*GIVEN REQUEST A*. In the share issue clause, how many Trading Days after the notice is received does the Company have to Deliver the Lender's Shares or CUFS?

*TEXT EXTRACT*.
########
9    ISSUE OF SHARES OR CUFS

9.1  In respect of any Lender's Shares, to be issued to the Lender pursuant to
     this Agreement the Company shall make application for Quotation of the
     Lender's Shares, as soon as possible after receipt of a Loan Notice or
     Subscription Notice. Any such Quotation is expected to be on the third
     Trading Day after such application is made.

9.2  The Lender shall with each Loan Notice or Subscription Notice advise the
     Company whether the Lender's Shares to be Delivered pursuant to such Loan
     Notice or Subscription Notice shall be in the form of certificated Common
     Shares Quoted on a US Stock Exchange or in CUFS. The relevant number of
     Lender's Shares or CUFS (as the case may be) shall be Delivered within
     seven (7) Trading Days of the date on which the Loan Notice or as the case
     may be, Subscription Notice is received (or deemed to have been received,
     in accordance with Clause 18). Any breach of this Clause 9.1 will amount to
     a serious breach of this Agreement which the Company acknowledges may cause
     the Lender significant financial loss.
########
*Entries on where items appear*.
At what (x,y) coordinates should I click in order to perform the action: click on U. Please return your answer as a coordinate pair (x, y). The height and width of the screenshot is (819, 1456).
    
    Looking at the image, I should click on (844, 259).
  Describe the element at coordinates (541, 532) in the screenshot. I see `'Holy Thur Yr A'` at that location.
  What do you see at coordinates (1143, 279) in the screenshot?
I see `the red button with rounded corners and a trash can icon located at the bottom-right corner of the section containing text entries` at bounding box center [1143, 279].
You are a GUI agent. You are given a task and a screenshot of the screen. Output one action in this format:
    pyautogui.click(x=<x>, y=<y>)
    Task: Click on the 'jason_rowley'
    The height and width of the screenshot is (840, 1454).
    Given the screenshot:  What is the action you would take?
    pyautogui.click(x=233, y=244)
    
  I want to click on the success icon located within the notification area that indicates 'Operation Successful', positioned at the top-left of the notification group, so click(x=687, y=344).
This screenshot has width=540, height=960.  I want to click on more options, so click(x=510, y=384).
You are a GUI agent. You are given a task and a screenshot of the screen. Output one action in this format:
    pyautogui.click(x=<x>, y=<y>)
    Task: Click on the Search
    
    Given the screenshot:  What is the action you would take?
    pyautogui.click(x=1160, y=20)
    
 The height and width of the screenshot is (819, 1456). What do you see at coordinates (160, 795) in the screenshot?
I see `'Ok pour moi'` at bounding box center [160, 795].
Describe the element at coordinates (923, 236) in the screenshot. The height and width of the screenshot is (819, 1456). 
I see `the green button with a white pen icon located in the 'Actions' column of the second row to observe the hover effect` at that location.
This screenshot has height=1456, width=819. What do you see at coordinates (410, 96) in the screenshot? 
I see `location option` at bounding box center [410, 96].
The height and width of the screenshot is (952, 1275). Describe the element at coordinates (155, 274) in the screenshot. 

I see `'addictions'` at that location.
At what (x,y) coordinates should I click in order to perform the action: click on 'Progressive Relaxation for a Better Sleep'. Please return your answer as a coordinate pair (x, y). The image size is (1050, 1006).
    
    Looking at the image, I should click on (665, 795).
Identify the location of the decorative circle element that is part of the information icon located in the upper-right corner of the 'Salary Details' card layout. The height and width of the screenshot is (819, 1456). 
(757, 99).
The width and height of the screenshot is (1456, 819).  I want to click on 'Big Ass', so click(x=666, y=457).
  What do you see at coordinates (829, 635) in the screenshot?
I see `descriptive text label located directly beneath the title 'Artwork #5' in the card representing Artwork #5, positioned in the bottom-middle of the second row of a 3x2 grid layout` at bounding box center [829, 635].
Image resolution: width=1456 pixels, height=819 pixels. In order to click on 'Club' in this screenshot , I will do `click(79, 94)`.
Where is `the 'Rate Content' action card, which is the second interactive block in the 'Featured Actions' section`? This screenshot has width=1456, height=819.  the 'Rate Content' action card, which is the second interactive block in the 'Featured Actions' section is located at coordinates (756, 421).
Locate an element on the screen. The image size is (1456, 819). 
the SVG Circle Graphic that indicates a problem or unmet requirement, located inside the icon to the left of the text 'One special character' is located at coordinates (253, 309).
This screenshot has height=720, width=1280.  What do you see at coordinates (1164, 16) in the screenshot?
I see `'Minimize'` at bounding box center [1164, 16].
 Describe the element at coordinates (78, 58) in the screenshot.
########
*GIVEN REQUEST B*. Return, word for word, everything in the records from their first line down to the line containing "Describe the element at coordinates (541, 532)", inclusive.

*TASK OUTPUT A*. Seven (7) Trading Days.

*TASK OUTPUT B*.
At what (x,y) coordinates should I click in order to perform the action: click on U. Please return your answer as a coordinate pair (x, y). The height and width of the screenshot is (819, 1456).
    
    Looking at the image, I should click on (844, 259).
  Describe the element at coordinates (541, 532) in the screenshot. I see `'Holy Thur Yr A'` at that location.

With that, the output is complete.